▶ **How to complete this task**: The reply should consist of the line containing "is (452, 585)." and all lines after it in the listing below, reproduced exactly and nothing more.

▶ **Provided material**:

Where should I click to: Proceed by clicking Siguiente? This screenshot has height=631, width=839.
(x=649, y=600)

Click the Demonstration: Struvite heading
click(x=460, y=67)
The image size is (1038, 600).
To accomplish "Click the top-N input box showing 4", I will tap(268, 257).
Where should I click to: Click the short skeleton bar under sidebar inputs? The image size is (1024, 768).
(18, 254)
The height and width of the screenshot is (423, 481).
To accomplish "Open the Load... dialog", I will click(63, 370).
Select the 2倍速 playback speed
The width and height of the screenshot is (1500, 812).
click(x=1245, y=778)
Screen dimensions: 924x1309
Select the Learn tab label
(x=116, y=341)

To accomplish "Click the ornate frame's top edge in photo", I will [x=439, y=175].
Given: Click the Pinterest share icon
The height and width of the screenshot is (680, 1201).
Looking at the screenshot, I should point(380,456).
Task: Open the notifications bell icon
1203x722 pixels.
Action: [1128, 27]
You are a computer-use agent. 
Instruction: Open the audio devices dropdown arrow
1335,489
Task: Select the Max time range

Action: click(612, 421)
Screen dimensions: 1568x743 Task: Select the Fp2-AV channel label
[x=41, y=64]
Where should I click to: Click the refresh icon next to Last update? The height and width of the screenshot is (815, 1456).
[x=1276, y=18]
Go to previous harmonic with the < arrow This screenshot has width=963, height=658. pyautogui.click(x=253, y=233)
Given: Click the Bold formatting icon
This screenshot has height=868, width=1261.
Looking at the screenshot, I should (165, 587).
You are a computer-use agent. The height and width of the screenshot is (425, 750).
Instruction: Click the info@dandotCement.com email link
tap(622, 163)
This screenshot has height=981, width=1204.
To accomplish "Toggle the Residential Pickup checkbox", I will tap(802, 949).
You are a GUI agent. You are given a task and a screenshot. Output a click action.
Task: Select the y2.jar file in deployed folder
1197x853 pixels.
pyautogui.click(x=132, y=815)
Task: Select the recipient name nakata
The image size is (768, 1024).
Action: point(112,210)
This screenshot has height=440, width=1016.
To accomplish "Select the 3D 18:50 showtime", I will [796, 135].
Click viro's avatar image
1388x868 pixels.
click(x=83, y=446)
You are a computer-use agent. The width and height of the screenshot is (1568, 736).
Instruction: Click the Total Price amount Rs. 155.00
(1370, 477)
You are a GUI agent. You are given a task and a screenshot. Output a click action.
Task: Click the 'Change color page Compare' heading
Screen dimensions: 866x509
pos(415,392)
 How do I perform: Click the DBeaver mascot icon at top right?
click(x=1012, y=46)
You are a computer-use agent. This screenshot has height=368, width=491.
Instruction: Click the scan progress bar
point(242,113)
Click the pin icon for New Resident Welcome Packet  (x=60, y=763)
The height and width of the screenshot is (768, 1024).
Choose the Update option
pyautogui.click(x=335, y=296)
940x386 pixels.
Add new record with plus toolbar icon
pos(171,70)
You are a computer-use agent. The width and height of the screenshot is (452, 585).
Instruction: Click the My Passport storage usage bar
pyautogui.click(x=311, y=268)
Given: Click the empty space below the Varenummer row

▶ **Answer for this exercise**:
You are a computer-use agent. The width and height of the screenshot is (452, 585).
Instruction: Click the My Passport storage usage bar
pyautogui.click(x=311, y=268)
Given: Click the empty space below the Varenummer row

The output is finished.